- Born: 1946 (age 79–80) Zwijnaarde, Belgium
- Nationality: Belgian
- Area: Artist

= Gilbert Declercq =

Gilbert Declercq (born 1946) is a Belgian freelance painter, illustrator, and comics artist.

Declercq did his art-studies at The Royal Academy in Gent (Belgium).

== Publications ==
Declercq began his career in Ons Volkske at the age of 16, with the realistic short story "De D-558-2 Skyrocket." He made illustrations in female magazines, like Mimosa, Rosita, Libelle, and Het Rijk der Vrouw.

Comics and illustrations were published in many magazines and books in different countries. Clients include Reader's Digest, Daimler Chrysler, Greenpeace, Märklin and Dai Nippon.

From 1971, he did illustrations and covers for Ohee. In Le Soir, he created Hugo des Ombres with scripts by André-Paul Duchâteau in 1974. A year later, he illustrated the John Flanders adaptation De Witte Tijger with scripts by Serge Bertrain (Danny de Laet) in Het Gazet Van Antwerpen. From 1974, he assisted Eddy Ryssack on his comics. In the late 1970s, he did comics for Top (Devoon en Carboon) and Het Gazet van Antwerpen (De Lotgevallen van Terry Trom). He had his breakthrough with the aviation series Rud Hart, that appeared in the Dutch comic magazine Eppo starting in 1977. For the publisher Le Lombard, he created Jody Barton in 1991.

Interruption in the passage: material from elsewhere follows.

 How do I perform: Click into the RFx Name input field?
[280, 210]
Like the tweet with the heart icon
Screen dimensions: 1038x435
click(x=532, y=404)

Declercq dropped most of his comics activities to devote himself to illustrating and painting. He is a regular contributor to the Dutch girls magazine Tina.

== Exhibitions ==
Declercq's work has been exhibited in The Mall-Galleries (London), National Maritime Museum (Antwerp, Belgium), European institute (Wien), Museum of American Illustration, Mystic Maritime Gallery and many galleries in Belgium, Austria and Italy. His watercolors won several national and international prizes (one juried by the Royal Watercolour Society, England).

His work is in State collections: National maritime Museum (Antwerp, Belgium), National Institute for Fishery (Ostend, Belgium), City of Innsbruck (Austria), Potterie Museum (Brugge, Belgium).

== Recognition ==
Gilbert Declercq became an artist-member of the Society of Illustrators (New York) in 1984.